TEXT SHOWN =>
__________________________________________________
In a world of internet before everything went viral, this story was just
'crazy enough' to essentially go viral. The concept of a page being worth a
million dollars both in a literal and theoretical sense made this quite a
popular link to share in the initial phase (when the site was empty apart from
a couple of adverts).

This then drove a viral / media engine (including television / radio and word
of mouth) which suddenly actually made the pixels on the page worth something!

Companies now flocked to get adverts on the site which was getting a large
number of genuine traffic / media attention and thus the media cycle continued
(as it was now a profitable, extremely successful site) - this in turn
finished when the page was full and months later everyone lost interest.

Unfortunately, I think many of the copy cat sites didn't understand why this
was successful in the first place. It was a clever new idea, which was likely
to get press attention for being so 'unique' / 'clever' \- the copy cats were
unlikely to ever get the same 'viral' effect, so were never going to become
successful like the original site.
__________________________________________________
RAW DATA =>
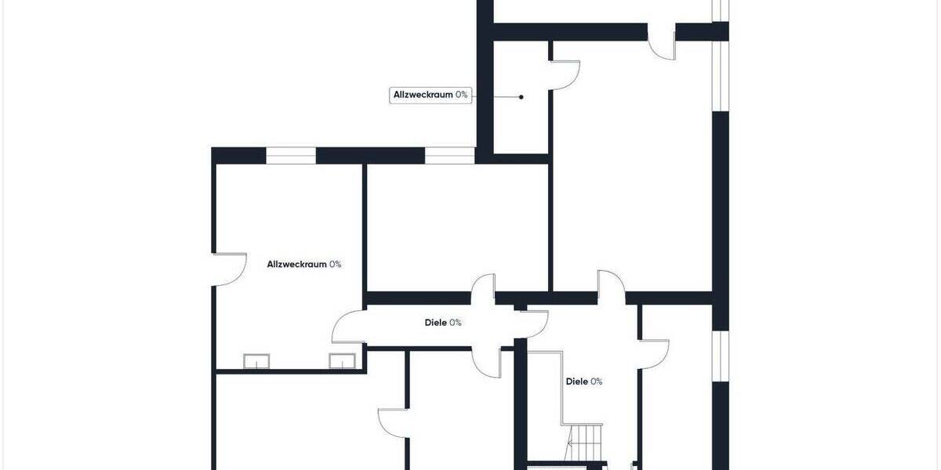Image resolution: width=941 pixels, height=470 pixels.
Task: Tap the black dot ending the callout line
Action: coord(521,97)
__________________________________________________
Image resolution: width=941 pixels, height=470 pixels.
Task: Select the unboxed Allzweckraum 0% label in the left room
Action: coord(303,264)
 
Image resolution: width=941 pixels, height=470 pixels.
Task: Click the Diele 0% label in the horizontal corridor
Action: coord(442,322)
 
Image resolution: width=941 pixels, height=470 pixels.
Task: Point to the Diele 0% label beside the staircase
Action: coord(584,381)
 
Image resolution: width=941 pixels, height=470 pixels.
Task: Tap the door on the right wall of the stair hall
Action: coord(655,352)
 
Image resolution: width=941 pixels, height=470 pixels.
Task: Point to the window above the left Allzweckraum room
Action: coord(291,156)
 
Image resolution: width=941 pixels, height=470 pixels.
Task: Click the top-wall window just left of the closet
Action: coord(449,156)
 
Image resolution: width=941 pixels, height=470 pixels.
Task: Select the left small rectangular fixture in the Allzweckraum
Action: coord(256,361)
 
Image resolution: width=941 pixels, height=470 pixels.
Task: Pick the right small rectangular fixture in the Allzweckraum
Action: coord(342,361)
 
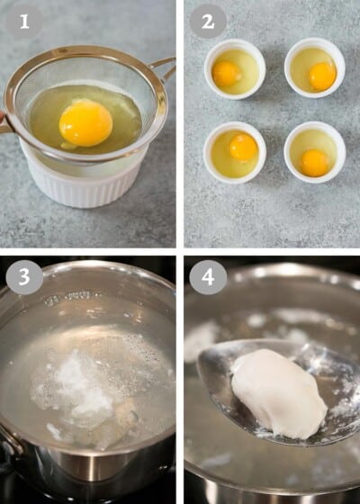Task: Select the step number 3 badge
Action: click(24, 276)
__________________________________________________
WORK TO COMPLETE =>
Decide whether each statement agrees with the text about the million-dollar web page, answering yes or no and quoting the deciding words from it: (a) early on, the link was shared while the site held only a couple of adverts; (b) television and radio played a part in spreading attention to the site; (c) the copy cat sites were likely to get the same viral effect as the original.

OUTPUT FOR THIS EXERCISE =>
(a) Yes: "in the initial phase (when the site was empty apart from a couple of adverts)"
(b) Yes: "(including television / radio and word of mouth)"
(c) No: "the copy cats were unlikely to ever get the same 'viral' effect"